Have you read about low-dose Naltrexone (LDN) for the treatment of autoimmune diseases? If so, what are your views?
Andrew Weil, M.D. |February 11, 2011
Naltrexone is an opioid antagonist, a drug that blocks receptors in the brain that enable you to feel pleasure from the use of narcotics (and alcohol). It is a first line treatment in emergency departments for heroin overdose, and is FDA approved for use in drug and alcohol rehabilitation programs.
In recent years, some doctors and patients have been experimenting with low-dose naltrexone (LDN) for the treatment of autoimmune diseases with surprisingly good results.

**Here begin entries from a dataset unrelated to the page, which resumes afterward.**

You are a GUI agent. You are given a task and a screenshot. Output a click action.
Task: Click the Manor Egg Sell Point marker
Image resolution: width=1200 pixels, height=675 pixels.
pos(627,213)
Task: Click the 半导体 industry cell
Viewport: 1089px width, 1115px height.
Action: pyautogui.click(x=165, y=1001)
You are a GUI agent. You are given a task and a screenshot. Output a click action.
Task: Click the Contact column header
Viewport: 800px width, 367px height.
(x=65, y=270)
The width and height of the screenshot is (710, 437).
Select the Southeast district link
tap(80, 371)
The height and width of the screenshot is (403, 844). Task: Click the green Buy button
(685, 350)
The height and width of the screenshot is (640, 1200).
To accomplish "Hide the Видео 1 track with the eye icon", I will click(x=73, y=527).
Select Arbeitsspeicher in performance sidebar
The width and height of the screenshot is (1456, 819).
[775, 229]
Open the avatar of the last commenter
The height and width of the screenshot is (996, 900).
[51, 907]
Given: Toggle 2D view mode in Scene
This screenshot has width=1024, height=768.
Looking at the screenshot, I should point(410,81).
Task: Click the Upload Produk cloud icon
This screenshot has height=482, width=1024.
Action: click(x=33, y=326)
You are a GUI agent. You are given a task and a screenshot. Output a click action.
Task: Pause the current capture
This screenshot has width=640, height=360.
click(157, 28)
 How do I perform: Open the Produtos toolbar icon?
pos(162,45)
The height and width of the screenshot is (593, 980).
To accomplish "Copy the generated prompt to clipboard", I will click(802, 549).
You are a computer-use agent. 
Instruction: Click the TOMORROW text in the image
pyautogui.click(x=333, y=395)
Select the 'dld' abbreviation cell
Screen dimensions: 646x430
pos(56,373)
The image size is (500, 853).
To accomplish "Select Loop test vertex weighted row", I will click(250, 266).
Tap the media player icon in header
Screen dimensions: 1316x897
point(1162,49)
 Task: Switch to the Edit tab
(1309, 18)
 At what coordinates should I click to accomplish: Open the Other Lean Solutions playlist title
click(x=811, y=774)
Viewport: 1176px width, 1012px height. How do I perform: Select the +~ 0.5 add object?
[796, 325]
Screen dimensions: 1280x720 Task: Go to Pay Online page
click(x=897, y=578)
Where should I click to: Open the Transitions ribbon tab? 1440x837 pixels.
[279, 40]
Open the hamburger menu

The low dose is usually 3-4.5 mg, compared to the 50 mg used to treat drug and alcohol addiction.
I discussed the use of LDN for treatment of autoimmune diseases with Randy Horwitz, M.D., Ph.D., medical director of the Arizona Center for Integrative Medicine. Dr. Horwitz said he has several patients taking LDN for various autoimmune conditions, including rheumatoid arthritis, lupus, psoriasis and multiple sclerosis, as well as fibromyalgia. He said he hasn’t seen much improvement in fibromyalgia patients who have tried LDN but described responses in his patients with autoimmune conditions as “promising in the short-term.”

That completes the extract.